A Indonésia transformou suas reservas de níquel em um império global, desafiando mineradoras ocidentais e reconfigurando a geopolítica dos metais estratégicos
Há pouco mais de uma década, Bahodopi, um distrito remoto no leste da Indonésia, era uma área de densa floresta tropical. Não havia estradas pavimentadas nem eletricidade 24 horas por dia. Quando executivos de empresas de mineração de níquel visitavam a região para avaliar as reservas, então em grande parte inexploradas, eles ficavam em hotéis modestos iluminados por velas.

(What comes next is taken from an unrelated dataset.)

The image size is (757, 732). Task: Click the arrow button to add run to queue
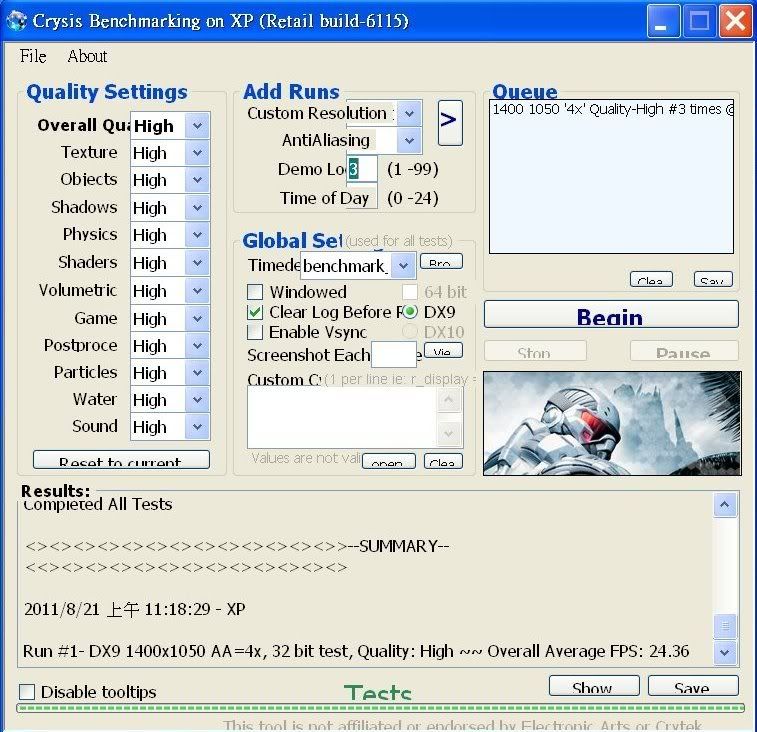pyautogui.click(x=449, y=122)
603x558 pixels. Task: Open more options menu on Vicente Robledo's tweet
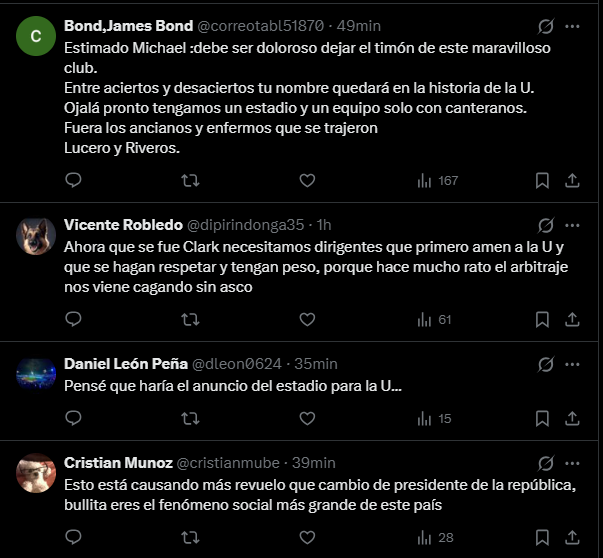(x=573, y=225)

Segundo o Financial Times, tudo isso começou a mudar em 2014, quando o governo indonésio tomou a medida drástica de anunciar a proibição de todas as exportações de níquel bruto — um metal crucial para a transição energética devido ao seu uso em baterias para veículos elétricos.
A decisão incentivou empresas chinesas, lideradas pelo gigante siderúrgico Tsingshan Holding Group, a investir bilhões de dólares para instalar plantas de processamento em Bahodopi e em outras partes do país do sudeste asiático, que tem 281 milhões de habitantes.
Hoje, Bahodopi abriga o maior complexo de processamento de níquel do mundo: o Parque Industrial de Morowali, na Indonésia. De propriedade majoritária da chinesa Tsingshan, o parque cobre mais de 4.000 hectares e possui dezenas de fundições de níquel e usinas siderúrgicas, além de seu próprio porto e aeroporto.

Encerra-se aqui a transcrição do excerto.